TEMPO.CO, Jakarta - Pemerintah dinilai harus berhati-hati dalam mengantisipasi risiko kebijakan memperlebar defisit anggaran pendapatan dan belanja negara atau RAPBN tahun 2021. Pasalnya hal itu akan berkonsekuensi dengan nilai utang yang akan diambil untuk menutupi kekurangan pembiayaan dan yang pada akhirnya akan membebani di masa mendatang.
Pernyataan itu di antaranya dilontarkan oleh anggota Komisi XI DPR RI Ecky Awal Mucharam. Ia meminta angka defisit yang dipatok tersebut tetap dijaga dengan sangat hati-hati.
"Angkanya sudah diusulkan oleh Pemerintah dan dibahas bersama DPR. Jangan tiba-tiba sepihak dilakukan perubahan di luar rentang yang sudah disepakati," kata Ecky Awal Mucharam dalam keterangan tertulis di Jakarta, Jumat, 31 Juli 2020.

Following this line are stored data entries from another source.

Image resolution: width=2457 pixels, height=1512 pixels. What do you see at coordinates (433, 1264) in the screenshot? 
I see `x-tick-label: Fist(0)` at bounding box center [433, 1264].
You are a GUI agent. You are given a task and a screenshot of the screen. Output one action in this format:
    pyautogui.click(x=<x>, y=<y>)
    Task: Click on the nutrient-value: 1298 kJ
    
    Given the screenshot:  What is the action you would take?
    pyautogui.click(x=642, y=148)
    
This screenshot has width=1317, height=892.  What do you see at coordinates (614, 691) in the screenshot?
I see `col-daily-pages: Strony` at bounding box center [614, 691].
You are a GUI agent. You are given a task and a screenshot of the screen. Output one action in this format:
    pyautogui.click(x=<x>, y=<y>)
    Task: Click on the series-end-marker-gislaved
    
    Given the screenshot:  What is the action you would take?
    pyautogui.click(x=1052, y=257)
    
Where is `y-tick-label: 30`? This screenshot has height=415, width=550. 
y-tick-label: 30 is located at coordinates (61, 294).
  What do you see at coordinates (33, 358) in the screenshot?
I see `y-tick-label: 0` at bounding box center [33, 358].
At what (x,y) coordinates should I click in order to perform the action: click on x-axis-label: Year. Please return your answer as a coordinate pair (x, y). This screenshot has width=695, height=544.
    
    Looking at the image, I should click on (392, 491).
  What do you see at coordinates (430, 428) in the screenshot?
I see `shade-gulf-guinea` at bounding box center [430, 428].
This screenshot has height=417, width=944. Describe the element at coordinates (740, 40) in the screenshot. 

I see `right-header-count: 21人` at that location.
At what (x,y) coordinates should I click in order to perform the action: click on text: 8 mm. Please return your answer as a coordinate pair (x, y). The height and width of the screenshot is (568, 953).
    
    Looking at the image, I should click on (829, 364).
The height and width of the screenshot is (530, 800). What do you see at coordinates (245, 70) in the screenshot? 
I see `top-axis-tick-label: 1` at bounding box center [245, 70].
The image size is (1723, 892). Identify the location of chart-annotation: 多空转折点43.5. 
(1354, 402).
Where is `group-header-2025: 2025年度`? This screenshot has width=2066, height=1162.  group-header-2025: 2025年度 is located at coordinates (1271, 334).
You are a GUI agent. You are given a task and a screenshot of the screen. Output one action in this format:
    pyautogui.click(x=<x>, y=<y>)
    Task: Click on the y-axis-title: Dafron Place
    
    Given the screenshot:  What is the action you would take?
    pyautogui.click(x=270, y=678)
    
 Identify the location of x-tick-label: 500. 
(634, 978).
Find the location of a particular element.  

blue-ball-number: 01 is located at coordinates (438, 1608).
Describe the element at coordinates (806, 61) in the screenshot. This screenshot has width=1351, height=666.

Politikus Fraksi Partai Keadilan Sejahtera (PKS) itu mengingatkan bahwa pelebaran defisit terkait dengan utang yang akan menjadi beban generasi ke depan. Oleh karena itu, defisit dari anggaran negara harus tetap hati-hati dan mempertimbangkan aspek kebermanfaatan, efisiensi dan efektivitasnya.
Dalam rapat paripurna DPR terakhir, Pemerintah dan DPR telah menyepakati kerangka asumsi makro untuk RAPBN 2021. Defisit anggaran disepakati 3,21-4,17 persen terhadap PDB dan rasio utang di kisaran 37,64-38,5 persen terhadap PDB.
"Ini sudah dibahas cukup mendalam dan mempertimbangkan kebutuhan untuk pemulihan ekonomi yang memadai. Sehingga secara umum seharusnya sudah memadai dan jangan sepihak diubah," kata Ecky. Ia juga mengingatkan utang yang besar akan membebani APBN dalam jangka panjang karena beban bunganya akan sangat berat.
Direktur Eksekutif CORE Indonesia Mohammad Faisal sebelumnya menyebutkan pelebaran defisit di 2021 akan menimbulkan beberapa risiko. Pelebaran defisit akan diikuti oleh peningkatan utang luar negeri pemerintah.
Hal ini dinilai akan meningkatkan kerentanan ekonomi Indonesia. Meskipun rasio utang terhadap PDB aman, di sisi lain pertumbuhan penerimaan negara melemah bahkan terkontraksi, artinya kemampuan Indonesia untuk mengembalikan utang melemah.